# Requirements
Express every line of the records below as a Markdown table with two columns, Row and Line, numbering each line and omitting blank ones.

# Provided records
━━━━━━━━━━━━━━━━━━━━━━━━━━━━━━

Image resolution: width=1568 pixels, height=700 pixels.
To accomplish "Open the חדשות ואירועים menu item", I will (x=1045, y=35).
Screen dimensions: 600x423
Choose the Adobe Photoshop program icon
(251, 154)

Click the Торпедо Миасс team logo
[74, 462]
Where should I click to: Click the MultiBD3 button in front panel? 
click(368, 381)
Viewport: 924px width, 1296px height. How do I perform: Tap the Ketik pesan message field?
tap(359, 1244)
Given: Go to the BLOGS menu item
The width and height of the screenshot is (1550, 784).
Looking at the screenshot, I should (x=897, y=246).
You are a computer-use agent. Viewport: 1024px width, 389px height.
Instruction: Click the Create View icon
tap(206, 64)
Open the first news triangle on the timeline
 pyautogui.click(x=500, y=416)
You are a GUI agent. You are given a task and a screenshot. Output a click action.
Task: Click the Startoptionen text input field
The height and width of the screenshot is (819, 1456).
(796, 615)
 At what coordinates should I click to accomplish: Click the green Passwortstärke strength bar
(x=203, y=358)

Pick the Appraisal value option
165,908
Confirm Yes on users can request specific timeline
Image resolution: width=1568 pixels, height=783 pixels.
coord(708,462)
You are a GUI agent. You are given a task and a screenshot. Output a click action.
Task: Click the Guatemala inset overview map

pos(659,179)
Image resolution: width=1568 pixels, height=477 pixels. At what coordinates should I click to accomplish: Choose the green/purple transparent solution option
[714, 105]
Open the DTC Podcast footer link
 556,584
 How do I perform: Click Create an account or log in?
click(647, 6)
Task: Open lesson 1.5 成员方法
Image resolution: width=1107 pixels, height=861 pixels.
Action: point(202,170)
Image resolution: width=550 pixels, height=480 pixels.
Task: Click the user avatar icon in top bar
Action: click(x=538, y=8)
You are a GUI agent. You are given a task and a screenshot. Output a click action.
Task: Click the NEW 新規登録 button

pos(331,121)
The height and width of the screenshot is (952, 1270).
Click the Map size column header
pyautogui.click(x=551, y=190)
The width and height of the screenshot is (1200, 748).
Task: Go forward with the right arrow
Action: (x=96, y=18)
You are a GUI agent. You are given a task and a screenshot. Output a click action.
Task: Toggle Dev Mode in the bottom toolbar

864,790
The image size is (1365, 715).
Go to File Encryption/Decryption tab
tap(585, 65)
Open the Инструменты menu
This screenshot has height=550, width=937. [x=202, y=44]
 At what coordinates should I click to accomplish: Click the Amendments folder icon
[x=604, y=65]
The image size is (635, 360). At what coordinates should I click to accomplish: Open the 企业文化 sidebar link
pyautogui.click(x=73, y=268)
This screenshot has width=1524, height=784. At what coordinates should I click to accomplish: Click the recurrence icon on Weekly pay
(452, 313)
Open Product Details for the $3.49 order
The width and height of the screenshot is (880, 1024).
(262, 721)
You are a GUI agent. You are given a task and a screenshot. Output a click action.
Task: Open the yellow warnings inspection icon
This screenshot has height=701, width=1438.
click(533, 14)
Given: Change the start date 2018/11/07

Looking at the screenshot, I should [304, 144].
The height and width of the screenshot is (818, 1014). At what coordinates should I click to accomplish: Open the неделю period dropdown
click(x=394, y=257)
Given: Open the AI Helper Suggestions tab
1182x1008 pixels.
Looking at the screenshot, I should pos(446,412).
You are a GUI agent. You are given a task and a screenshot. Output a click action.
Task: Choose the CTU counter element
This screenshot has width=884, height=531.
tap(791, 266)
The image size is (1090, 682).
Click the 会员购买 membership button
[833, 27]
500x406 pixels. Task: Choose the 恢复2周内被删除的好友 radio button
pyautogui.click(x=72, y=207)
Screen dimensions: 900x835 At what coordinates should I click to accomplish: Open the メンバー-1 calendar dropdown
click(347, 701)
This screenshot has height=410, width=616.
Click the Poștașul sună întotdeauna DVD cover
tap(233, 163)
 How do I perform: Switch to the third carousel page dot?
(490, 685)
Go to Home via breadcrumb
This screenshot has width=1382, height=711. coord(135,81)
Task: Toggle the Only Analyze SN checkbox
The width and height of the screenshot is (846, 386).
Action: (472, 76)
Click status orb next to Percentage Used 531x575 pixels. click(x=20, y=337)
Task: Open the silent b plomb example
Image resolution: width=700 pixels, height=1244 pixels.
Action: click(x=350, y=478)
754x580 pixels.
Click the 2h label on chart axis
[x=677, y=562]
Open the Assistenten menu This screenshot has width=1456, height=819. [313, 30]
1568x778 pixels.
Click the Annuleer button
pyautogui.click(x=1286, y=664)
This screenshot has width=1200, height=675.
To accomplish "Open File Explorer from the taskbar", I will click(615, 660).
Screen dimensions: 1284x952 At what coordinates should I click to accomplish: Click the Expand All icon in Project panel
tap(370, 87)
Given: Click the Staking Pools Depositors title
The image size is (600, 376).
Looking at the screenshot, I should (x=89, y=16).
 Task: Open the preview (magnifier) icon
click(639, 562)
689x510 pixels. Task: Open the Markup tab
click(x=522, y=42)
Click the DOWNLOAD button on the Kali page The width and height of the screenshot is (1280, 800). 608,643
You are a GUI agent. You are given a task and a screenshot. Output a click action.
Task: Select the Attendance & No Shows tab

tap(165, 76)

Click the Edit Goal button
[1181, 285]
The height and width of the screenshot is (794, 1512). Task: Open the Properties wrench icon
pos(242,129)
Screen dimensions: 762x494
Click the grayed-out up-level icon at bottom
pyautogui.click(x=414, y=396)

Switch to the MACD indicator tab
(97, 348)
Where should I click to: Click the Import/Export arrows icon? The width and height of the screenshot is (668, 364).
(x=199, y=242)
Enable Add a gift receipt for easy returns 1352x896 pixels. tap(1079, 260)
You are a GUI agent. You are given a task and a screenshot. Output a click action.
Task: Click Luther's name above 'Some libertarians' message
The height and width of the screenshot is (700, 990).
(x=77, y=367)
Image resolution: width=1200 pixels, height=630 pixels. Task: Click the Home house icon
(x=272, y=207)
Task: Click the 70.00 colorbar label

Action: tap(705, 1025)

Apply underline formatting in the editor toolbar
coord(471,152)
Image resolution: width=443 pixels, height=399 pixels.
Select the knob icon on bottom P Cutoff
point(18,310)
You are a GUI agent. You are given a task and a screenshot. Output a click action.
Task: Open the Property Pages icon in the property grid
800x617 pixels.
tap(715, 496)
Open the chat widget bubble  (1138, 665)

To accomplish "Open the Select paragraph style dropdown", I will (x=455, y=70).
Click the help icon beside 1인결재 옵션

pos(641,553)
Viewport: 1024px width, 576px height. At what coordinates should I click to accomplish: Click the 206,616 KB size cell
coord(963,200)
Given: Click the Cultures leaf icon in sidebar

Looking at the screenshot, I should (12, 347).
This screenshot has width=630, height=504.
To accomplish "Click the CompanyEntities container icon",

━━━━━━━━━━━━━━━━━━━━━━━━━━━━━━

# Answer to the exercise
| Row | Line |
|---|---|
| 1 | Image resolution: width=1568 pixels, height=700 pixels. |
| 2 | To accomplish "Open the חדשות ואירועים menu item", I will (x=1045, y=35). |
| 3 | Screen dimensions: 600x423 |
| 4 | Choose the Adobe Photoshop program icon |
| 5 | (251, 154) |
| 6 | Click the Торпедо Миасс team logo |
| 7 | [74, 462] |
| 8 | Where should I click to: Click the MultiBD3 button in front panel?  |
| 9 | click(368, 381) |
| 10 | Viewport: 924px width, 1296px height. How do I perform: Tap the Ketik pesan message field? |
| 11 | tap(359, 1244) |
| 12 | Given: Go to the BLOGS menu item |
| 13 | The width and height of the screenshot is (1550, 784). |
| 14 | Looking at the screenshot, I should (x=897, y=246). |
| 15 | You are a computer-use agent. Viewport: 1024px width, 389px height. |
| 16 | Instruction: Click the Create View icon |
| 17 | tap(206, 64) |
| 18 | Open the first news triangle on the timeline |
| 19 |  pyautogui.click(x=500, y=416) |
| 20 | You are a GUI agent. You are given a task and a screenshot. Output a click action. |
| 21 | Task: Click the Startoptionen text input field |
| 22 | The height and width of the screenshot is (819, 1456). |
| 23 | (796, 615) |
| 24 |  At what coordinates should I click to accomplish: Click the green Passwortstärke strength bar |
| 25 | (x=203, y=358) |
| 26 | Pick the Appraisal value option |
| 27 | 165,908 |
| 28 | Confirm Yes on users can request specific timeline |
| 29 | Image resolution: width=1568 pixels, height=783 pixels. |
| 30 | coord(708,462) |
| 31 | You are a GUI agent. You are given a task and a screenshot. Output a click action. |
| 32 | Task: Click the Guatemala inset overview map |
| 33 | pos(659,179) |
| 34 | Image resolution: width=1568 pixels, height=477 pixels. At what coordinates should I click to accomplish: Choose the green/purple transparent solution option |
| 35 | [714, 105] |
| 36 | Open the DTC Podcast footer link |
| 37 |  556,584 |
| 38 |  How do I perform: Click Create an account or log in? |
| 39 | click(647, 6) |
| 40 | Task: Open lesson 1.5 成员方法 |
| 41 | Image resolution: width=1107 pixels, height=861 pixels. |
| 42 | Action: point(202,170) |
| 43 | Image resolution: width=550 pixels, height=480 pixels. |
| 44 | Task: Click the user avatar icon in top bar |
| 45 | Action: click(x=538, y=8) |
| 46 | You are a GUI agent. You are given a task and a screenshot. Output a click action. |
| 47 | Task: Click the NEW 新規登録 button |
| 48 | pos(331,121) |
| 49 | The height and width of the screenshot is (952, 1270). |
| 50 | Click the Map size column header |
| 51 | pyautogui.click(x=551, y=190) |
| 52 | The width and height of the screenshot is (1200, 748). |
| 53 | Task: Go forward with the right arrow |
| 54 | Action: (x=96, y=18) |
| 55 | You are a GUI agent. You are given a task and a screenshot. Output a click action. |
| 56 | Task: Toggle Dev Mode in the bottom toolbar |
| 57 | 864,790 |
| 58 | The image size is (1365, 715). |
| 59 | Go to File Encryption/Decryption tab |
| 60 | tap(585, 65) |
| 61 | Open the Инструменты menu |
| 62 | This screenshot has height=550, width=937. [x=202, y=44] |
| 63 |  At what coordinates should I click to accomplish: Click the Amendments folder icon |
| 64 | [x=604, y=65] |
| 65 | The image size is (635, 360). At what coordinates should I click to accomplish: Open the 企业文化 sidebar link |
| 66 | pyautogui.click(x=73, y=268) |
| 67 | This screenshot has width=1524, height=784. At what coordinates should I click to accomplish: Click the recurrence icon on Weekly pay |
| 68 | (452, 313) |
| 69 | Open Product Details for the $3.49 order |
| 70 | The width and height of the screenshot is (880, 1024). |
| 71 | (262, 721) |
| 72 | You are a GUI agent. You are given a task and a screenshot. Output a click action. |
| 73 | Task: Open the yellow warnings inspection icon |
| 74 | This screenshot has height=701, width=1438. |
| 75 | click(533, 14) |
| 76 | Given: Change the start date 2018/11/07 |
| 77 | Looking at the screenshot, I should [304, 144]. |
| 78 | The height and width of the screenshot is (818, 1014). At what coordinates should I click to accomplish: Open the неделю period dropdown |
| 79 | click(x=394, y=257) |
| 80 | Given: Open the AI Helper Suggestions tab |
| 81 | 1182x1008 pixels. |
| 82 | Looking at the screenshot, I should pos(446,412). |
| 83 | You are a GUI agent. You are given a task and a screenshot. Output a click action. |
| 84 | Task: Choose the CTU counter element |
| 85 | This screenshot has width=884, height=531. |
| 86 | tap(791, 266) |
| 87 | The image size is (1090, 682). |
| 88 | Click the 会员购买 membership button |
| 89 | [833, 27] |
| 90 | 500x406 pixels. Task: Choose the 恢复2周内被删除的好友 radio button |
| 91 | pyautogui.click(x=72, y=207) |
| 92 | Screen dimensions: 900x835 At what coordinates should I click to accomplish: Open the メンバー-1 calendar dropdown |
| 93 | click(347, 701) |
| 94 | This screenshot has height=410, width=616. |
| 95 | Click the Poștașul sună întotdeauna DVD cover |
| 96 | tap(233, 163) |
| 97 |  How do I perform: Switch to the third carousel page dot? |
| 98 | (490, 685) |
| 99 | Go to Home via breadcrumb |
| 100 | This screenshot has width=1382, height=711. coord(135,81) |
| 101 | Task: Toggle the Only Analyze SN checkbox |
| 102 | The width and height of the screenshot is (846, 386). |
| 103 | Action: (472, 76) |
| 104 | Click status orb next to Percentage Used 531x575 pixels. click(x=20, y=337) |
| 105 | Task: Open the silent b plomb example |
| 106 | Image resolution: width=700 pixels, height=1244 pixels. |
| 107 | Action: click(x=350, y=478) |
| 108 | 754x580 pixels. |
| 109 | Click the 2h label on chart axis |
| 110 | [x=677, y=562] |
| 111 | Open the Assistenten menu This screenshot has width=1456, height=819. [313, 30] |
| 112 | 1568x778 pixels. |
| 113 | Click the Annuleer button |
| 114 | pyautogui.click(x=1286, y=664) |
| 115 | This screenshot has width=1200, height=675. |
| 116 | To accomplish "Open File Explorer from the taskbar", I will click(615, 660). |
| 117 | Screen dimensions: 1284x952 At what coordinates should I click to accomplish: Click the Expand All icon in Project panel |
| 118 | tap(370, 87) |
| 119 | Given: Click the Staking Pools Depositors title |
| 120 | The image size is (600, 376). |
| 121 | Looking at the screenshot, I should (x=89, y=16). |
| 122 |  Task: Open the preview (magnifier) icon |
| 123 | click(639, 562) |
| 124 | 689x510 pixels. Task: Open the Markup tab |
| 125 | click(x=522, y=42) |
| 126 | Click the DOWNLOAD button on the Kali page The width and height of the screenshot is (1280, 800). 608,643 |
| 127 | You are a GUI agent. You are given a task and a screenshot. Output a click action. |
| 128 | Task: Select the Attendance & No Shows tab |
| 129 | tap(165, 76) |
| 130 | Click the Edit Goal button |
| 131 | [1181, 285] |
| 132 | The height and width of the screenshot is (794, 1512). Task: Open the Properties wrench icon |
| 133 | pos(242,129) |
| 134 | Screen dimensions: 762x494 |
| 135 | Click the grayed-out up-level icon at bottom |
| 136 | pyautogui.click(x=414, y=396) |
| 137 | Switch to the MACD indicator tab |
| 138 | (97, 348) |
| 139 | Where should I click to: Click the Import/Export arrows icon? The width and height of the screenshot is (668, 364). |
| 140 | (x=199, y=242) |
| 141 | Enable Add a gift receipt for easy returns 1352x896 pixels. tap(1079, 260) |
| 142 | You are a GUI agent. You are given a task and a screenshot. Output a click action. |
| 143 | Task: Click Luther's name above 'Some libertarians' message |
| 144 | The height and width of the screenshot is (700, 990). |
| 145 | (x=77, y=367) |
| 146 | Image resolution: width=1200 pixels, height=630 pixels. Task: Click the Home house icon |
| 147 | (x=272, y=207) |
| 148 | Task: Click the 70.00 colorbar label |
| 149 | Action: tap(705, 1025) |
| 150 | Apply underline formatting in the editor toolbar |
| 151 | coord(471,152) |
| 152 | Image resolution: width=443 pixels, height=399 pixels. |
| 153 | Select the knob icon on bottom P Cutoff |
| 154 | point(18,310) |
| 155 | You are a GUI agent. You are given a task and a screenshot. Output a click action. |
| 156 | Task: Open the Property Pages icon in the property grid |
| 157 | 800x617 pixels. |
| 158 | tap(715, 496) |
| 159 | Open the chat widget bubble  (1138, 665) |
| 160 | To accomplish "Open the Select paragraph style dropdown", I will (x=455, y=70). |
| 161 | Click the help icon beside 1인결재 옵션 |
| 162 | pos(641,553) |
| 163 | Viewport: 1024px width, 576px height. At what coordinates should I click to accomplish: Click the 206,616 KB size cell |
| 164 | coord(963,200) |
| 165 | Given: Click the Cultures leaf icon in sidebar |
| 166 | Looking at the screenshot, I should (12, 347). |
| 167 | This screenshot has width=630, height=504. |
| 168 | To accomplish "Click the CompanyEntities container icon", |